Truth be told, neither of us considered the Feds might have closed the trail until I said something as we sped along Highway 109, south of La Junta, well over an hour into our drive. And as for running the blockade, the Weather Underground would have been proud: I moved a plastic barrier enough to allow Scott to maneuver his car past the stanchion, then moved it back. Radical, I know. My sense of sticking it to The Man was diminished just a hair when we got to the trailhead and saw an empty van from the Colorado Springs School there. It’s hard to feel like you’re a revolutionary when a bunch of middle schoolers on a field trip beat you to the punch.

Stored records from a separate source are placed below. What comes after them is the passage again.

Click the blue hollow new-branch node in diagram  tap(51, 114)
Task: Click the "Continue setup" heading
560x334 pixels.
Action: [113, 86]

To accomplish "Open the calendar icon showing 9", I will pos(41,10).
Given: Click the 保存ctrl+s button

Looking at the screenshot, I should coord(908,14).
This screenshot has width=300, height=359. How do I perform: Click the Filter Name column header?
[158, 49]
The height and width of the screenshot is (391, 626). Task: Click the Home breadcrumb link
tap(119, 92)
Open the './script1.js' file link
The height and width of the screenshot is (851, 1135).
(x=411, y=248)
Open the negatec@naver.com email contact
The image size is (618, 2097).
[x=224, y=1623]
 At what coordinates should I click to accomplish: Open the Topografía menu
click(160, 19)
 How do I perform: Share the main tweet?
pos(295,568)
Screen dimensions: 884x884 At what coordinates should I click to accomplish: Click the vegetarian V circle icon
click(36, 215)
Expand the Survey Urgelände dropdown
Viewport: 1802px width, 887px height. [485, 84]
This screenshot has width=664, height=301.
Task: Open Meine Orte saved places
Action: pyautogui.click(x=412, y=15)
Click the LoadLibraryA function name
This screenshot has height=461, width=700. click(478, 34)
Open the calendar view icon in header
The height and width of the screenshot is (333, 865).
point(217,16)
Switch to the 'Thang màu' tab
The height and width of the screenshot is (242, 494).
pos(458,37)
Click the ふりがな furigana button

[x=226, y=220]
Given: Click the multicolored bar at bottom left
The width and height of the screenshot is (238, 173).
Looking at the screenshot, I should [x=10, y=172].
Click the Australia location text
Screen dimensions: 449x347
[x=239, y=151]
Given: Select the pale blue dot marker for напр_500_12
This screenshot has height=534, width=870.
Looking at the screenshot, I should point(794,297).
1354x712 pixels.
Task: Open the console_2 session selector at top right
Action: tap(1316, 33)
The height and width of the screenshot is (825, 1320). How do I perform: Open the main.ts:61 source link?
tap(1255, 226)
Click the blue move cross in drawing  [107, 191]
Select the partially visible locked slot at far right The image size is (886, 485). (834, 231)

This excursion capped a trilogy of hikes with Scott since I was laid off in July that have ranged from the mountains to the prairies: Horn Creek up in the Sangre de Cristos, Greenhorn Mountain here in Pueblo County, and The Picketwire Canyonlands. It was also, thankfully, the easiest. And lowest. Horn Creek and Greenhorn are both over 12,000 feet high. The Picketwire is a few feet short of 4,700 feet. high, practically the same elevation as Pueblo. A short descent from the trailhead put us on the nearly all flat, five-mile path to the 150 million year-old dinosaur tracks.
During our hike, Scott regaled me (as he often does on our hikes) with some background of the area we were exploring. In this instance it was how the Picketwire name came to be. It goes something like this: the river that runs through the canyon is called the Purgatoire (pronounced pur-guh-TWAH) named by French trappers who shortened it from the Spanish Rio de las Animas Perdidas en Purgatorio and apparently English-speaking settlers had a hard time pronouncing Purgatoire and ended up calling the river the Picketwire. Pugatorio to Purgatoire to Picketwire. Go figure.
An aside: the Picketwire plays roles in a couple classic western films by John Ford, “The Man Who Shot Liberty Valance” and “Stagecoach”. The whole “lost souls” thing-animas perdidas-adds a dynamic to the Ringo-Dallas relationship in “Stagecoach” I hadn’t considered before. The same could be said of Ransom Stoddard in “Liberty Valance.” Ford seemed to have felt the West could be a redemptive spring for lost souls. A number of years later photographer Richard Avedon would revisit that theme, albeit much more pessimistically with his opus “In The American West,” but I digress…..
…The Canyonlands are something of a hidden gem. They’re in the midst of southern Colorado’s plains, where if you stood on a ladder, you could see halfway into Kansas. After leaving the highway, Scott and I had to wend our way over a few miles of dirt roads in what I’d politely call the middle of nowhere before finally reaching the trailhead. The landscape immediately opens up to grasses and cottonwoods and piñon and walking stick framed by rolling walls of sedimentary rock. It brought to mind Georgia O’Keefe’s paintings of New Mexico. The PIcketwire isn’t exactly Horn Creek but it does have a beauty unto itself. And it has something that Horn Creek and Greenhorn don’t: its own cemetery.
The highlight of the hike was, of course, the dinosaur tracks. These sets of tracks, said to be from Apatosaurus and Allosaurus, are the oldest in North America, stretching nearly a quarter of a mile along the Purgatoire. It had rained the day before, filling the tracks with water, making it easy to pick up their pattern. While we ate lunch, neither Scott or I stated the obvious: the odd coincidence of a couple dinosaurs hiking five miles to see dinosaur tracks.
Like I said, this was a relatively easy, flat hike, but at nearly 11 miles round-trip, we used most of the day to do it. The weather was perfect, cool autumn breezes and mostly clear skies. As I climbed into Scott’s car I felt tired, but good, like after a great mountain bike ride.
Post Script: Heading back to La Junta, we spotted a tarantula crossing the road. Tarnatulas, along with praying mantises and aspen, make up an autumnal trifecta of their own ’round these parts. As soon as you see a mantis, the other two will surely follow. And like mantises and aspen, I photograph tarantulas when I can, or in this case, record one.